Reviews

You May Go Now

This delightful new comedy is a darkly satiric take on marriage and child-rearing.

Melinda Helfrich, Ginger Eckert, and Justin Blanchard
in You May Go Now
(© Rachel Roberts)
Melinda Helfrich, Ginger Eckert, and Justin Blanchard
in You May Go Now
(© Rachel Roberts)

Bekah Brunstetter’s delightful new comedy You May Go Now, playing upstairs at the 45th Street Theatre, contains the kind of inspired lunacy found within the wackier works of Christopher Durang and David Lindsay-Abaire. This darkly satiric take on marriage and child-rearing includes plenty of odd characters, dark secrets, and hilarious dialogue.


The play begins with Dottie (Ginger Eckert) teaching Betty (Melinda Helfrich) how to make white icing for a cake. Betty isn’t a particularly good student, although she does have an enormous curiosity about things that Dottie doesn’t wish her to know — which includes just about everything, seeing as how Dottie has kept the girl freakishly sheltered. Although the action takes place in the present, Dottie has raised Betty as if they were living in the 1950s, and has tried to teach her how to be a stereotypically perfect housewife.

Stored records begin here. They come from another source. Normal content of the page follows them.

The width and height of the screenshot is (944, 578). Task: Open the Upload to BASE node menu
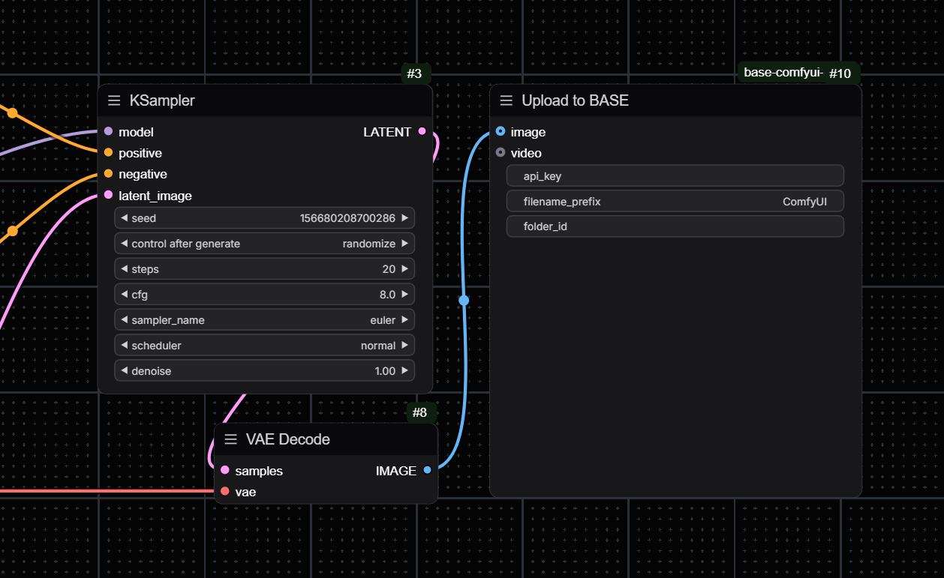coord(506,100)
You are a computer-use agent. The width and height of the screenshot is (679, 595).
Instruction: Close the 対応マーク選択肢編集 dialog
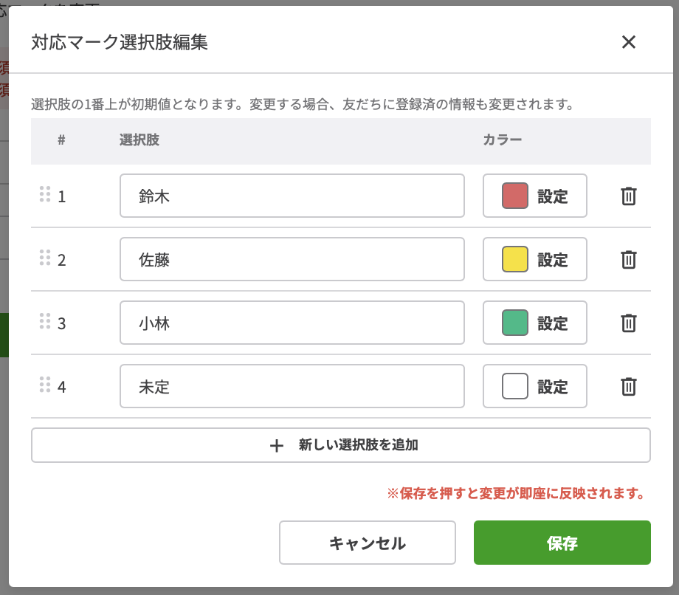[x=628, y=42]
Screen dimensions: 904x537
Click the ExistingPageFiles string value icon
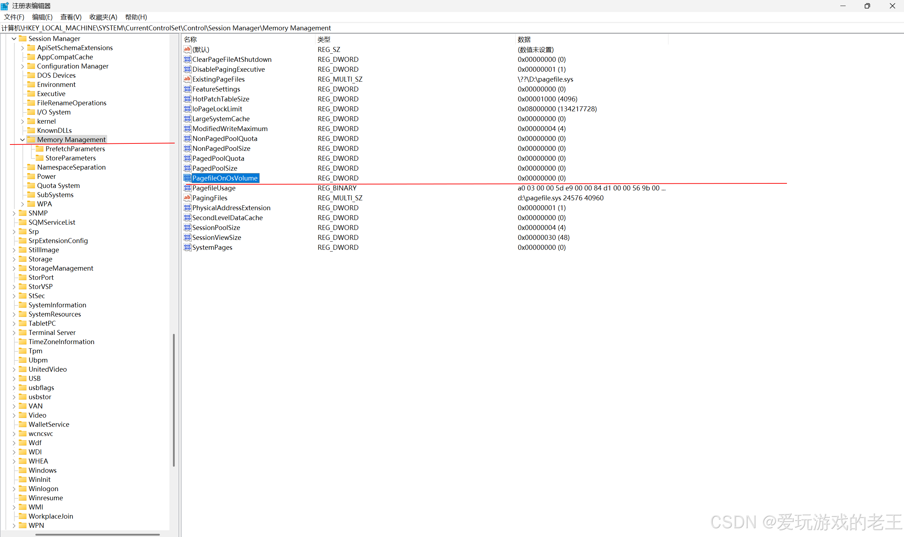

The two women have a playful affection for one another that goes a little beyond the bounds of mother-daughter intimacy. Still, Dottie announces that in honor of Betty’s 18th birthday, she’s sending the girl out to experience the world on her own, and literally throws her out of the house. The next scene, which introduces the character of Robert (Ben Vershbow), completely upends everything that you thought you knew about Dottie, and shifts the action into darker territory. The plot twists keep coming as Betty returns, followed by the arrival of Philip (Justin Blanchard), who carries a gun and is pursuing Betty for reasons of his own.


Director Georgie Broadwater stages the play as a rollicking farce, filling the action with amusing bits of business and a few unexpected entrances from unlikely places. He’s aided in this by set designer Tristan Jeffers, who is able to cram a surprisingly detailed and somewhat retro domestic interior onto the rather tiny stage.


Helfrich has terrific comic timing, an expressive face, and a superb vocal delivery that makes nearly everything Betty says hysterically funny. However, the actress also gives her portrayal a solidity that allows for a convincing shift into more serious territory towards the end of the play. Blanchard is wonderful as Philip; he has a quirky unpredictability that helps to keep the tension taut as the play’s mysteries unfold.

Eckert is good with her more comedic scenes, but forces things a bit too much with her more dramatic material. Part of the problem may be that she doesn’t seem to have any chemistry with Vershbow’s lackluster Robert, making their scenes together oddly flat. This is the production’s main weakness, as it affects the flow and energy of the play. Still, there’s plenty to enjoy in You May Go Now, which on the whole is immensely satisfying.